С этими словами Горяинов выудил из бездонных недр своего портфеля пачку фотографий и вручил Андрею.
Андрей стал перебирать фотоснимки и вдруг замер… С фотографии на него глядела… Дарья! С автоматом на груди и санитарной сумкой через плечо… Вокруг нее стояли люди явно не армейского вида – одетые кто в чем. Один бородатый мужик красовался в румынской генеральской шинели с меховыми отворотами.
– Где ты это снимал? – враз осипшим голосом спросил Андрей.
Корреспондент взял снимок в руки…
– А-а… Это… Да, вспомнил! Партизанский отряд имени товарища матроса Анатолия Железнякова. Снимал в лесу, где-то между Коктебелем и Феодосией. Было это месяц назад. Потом этот отряд расформировали и всех, подпадающих по возрасту под призыв, отправили на армейский сборный пункт…

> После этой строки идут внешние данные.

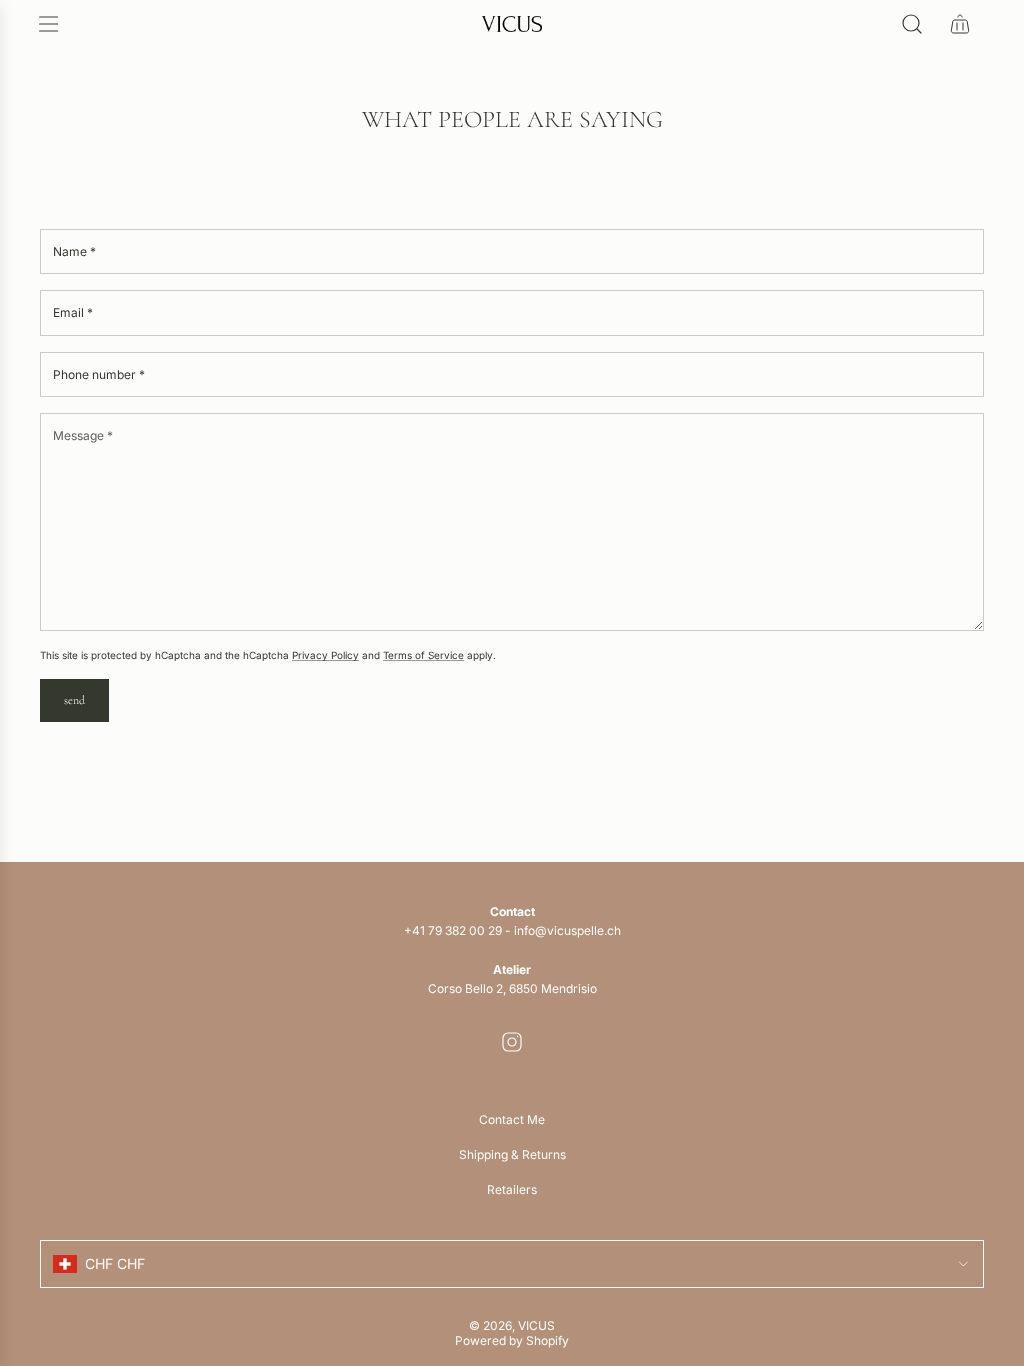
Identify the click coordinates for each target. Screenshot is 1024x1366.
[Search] (912, 24)
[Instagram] (512, 1042)
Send (74, 700)
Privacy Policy (325, 655)
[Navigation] (48, 24)
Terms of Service (423, 655)
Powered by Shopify (512, 1340)
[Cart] (960, 24)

– А вот девушка… – сипел Андрей, указывая пальцем на лик Дарьи. – Знаешь, кто она?
– Извини, старшой, фамилии девушки я не помню! – сказал Горяинов. – Ты знаешь, скольких людей мне приходится интервьюировать? Кажется, Даша зовут. Точно! Ей в партизанах дали прозвище «Даша Севастопольская», потому что она сражалась под Севастополем и там тяжело ранена была. Партизаны Дашу нашли раненой и к себе забрали. Вот все, что я помню… Ты что, знаешь Дашу?